Sur ces questions sensibles, je crois que nous serons tous d’accord, au sein de la Haute Assemblée, pour souligner qu’on ne saurait se soumettre au diktat de l’image et de la peur. Oui, pour penser des solutions pertinentes au défi migratoire, il convient de se fonder sur une analyse objective de la situation.
Aussi commencerai-je ce discours en vous livrant quelques données précises, tout d’abord sur la situation européenne.
Après avoir atteint des sommets historiques, les demandes d’asile sur le continent européen, dont le nombre était de 1, 3 million en 2015 et de 1, 2 million en 2016, ont diminué de moitié l’année dernière pour s’établir à 600 000.
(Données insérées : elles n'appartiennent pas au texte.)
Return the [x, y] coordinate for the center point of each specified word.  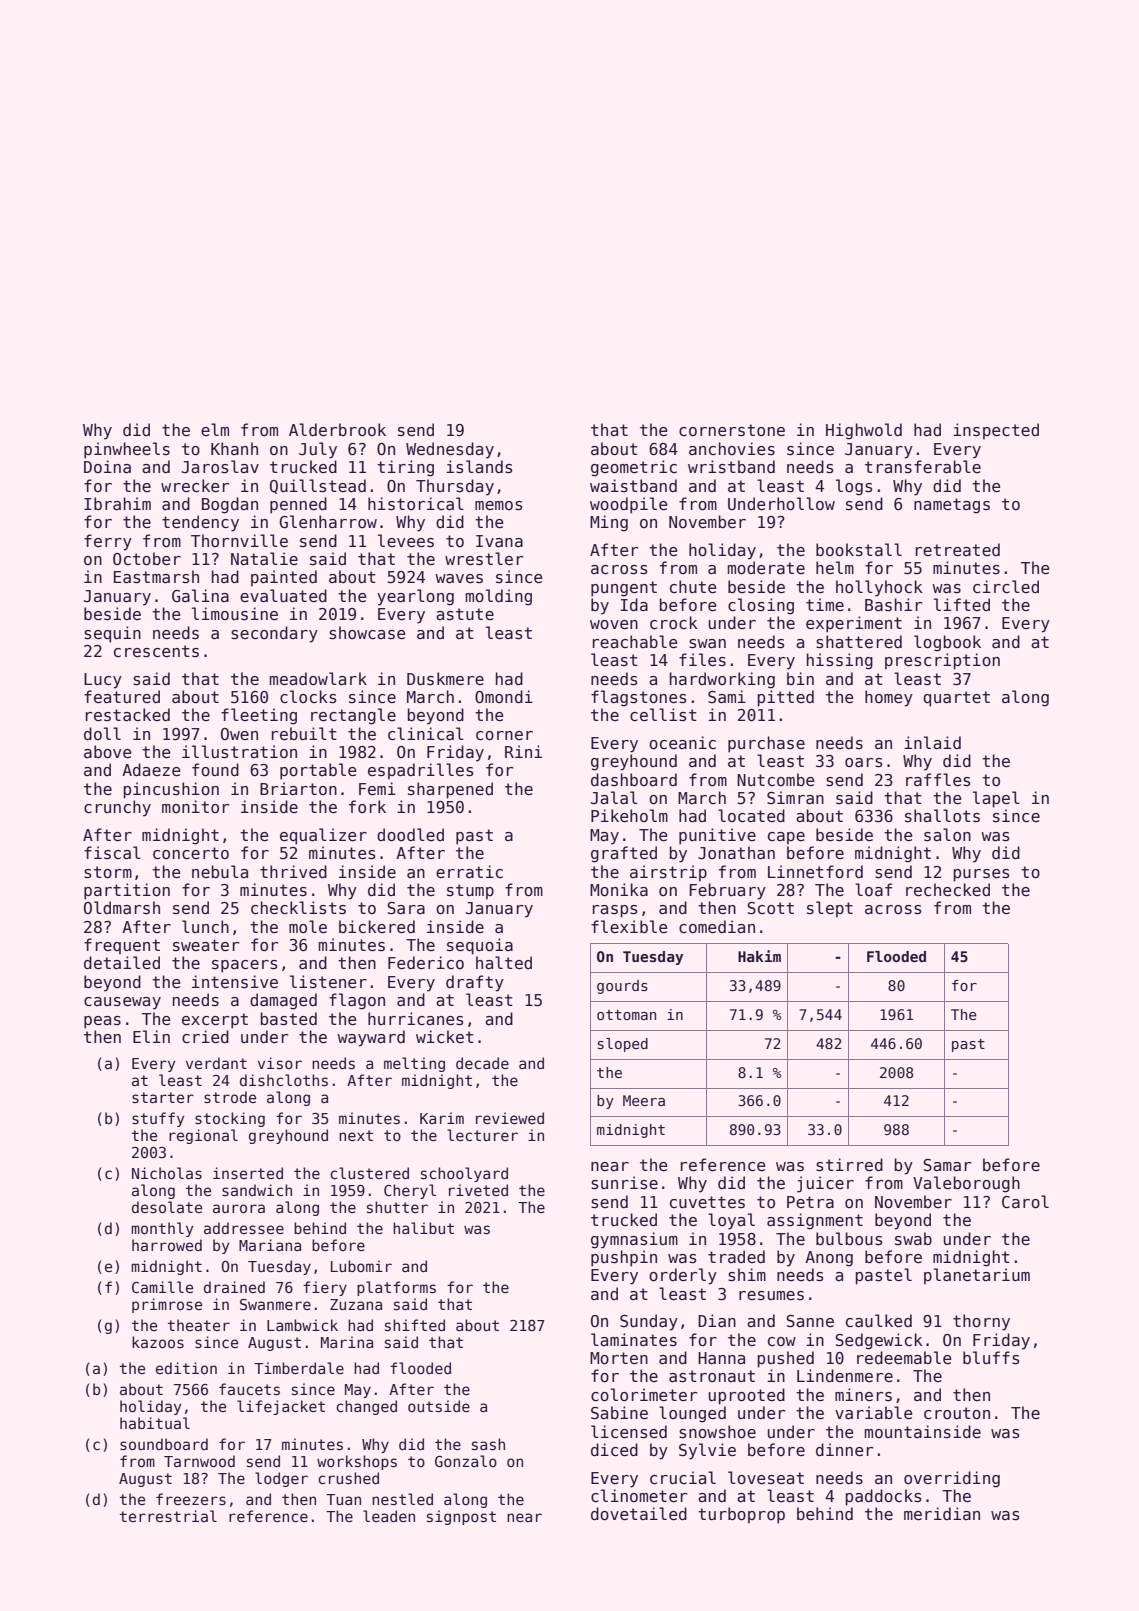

Les franchissements illégaux des frontières extérieures de l’espace Schengen s’établissent, eux, à un niveau certes élevé – on en a dénombré 205 000 en 2017 selon l’agence FRONTEX –, mais sans commune mesure avec les chiffres constatés il y a encore quelque temps – 1, 8 million de franchissements ont été recensés en 2015.
Toutefois, il convient de demeurer vigilant, car on constate depuis quelques mois une forte recrudescence des flux migratoires sur la route orientale et sur la route occidentale. Par ailleurs, un épisode comme celui que nous avons vécu la semaine dernière avec l’Aquarius a révélé que la route migratoire de Méditerranée centrale, si elle est moins empruntée qu’auparavant, demeure très active.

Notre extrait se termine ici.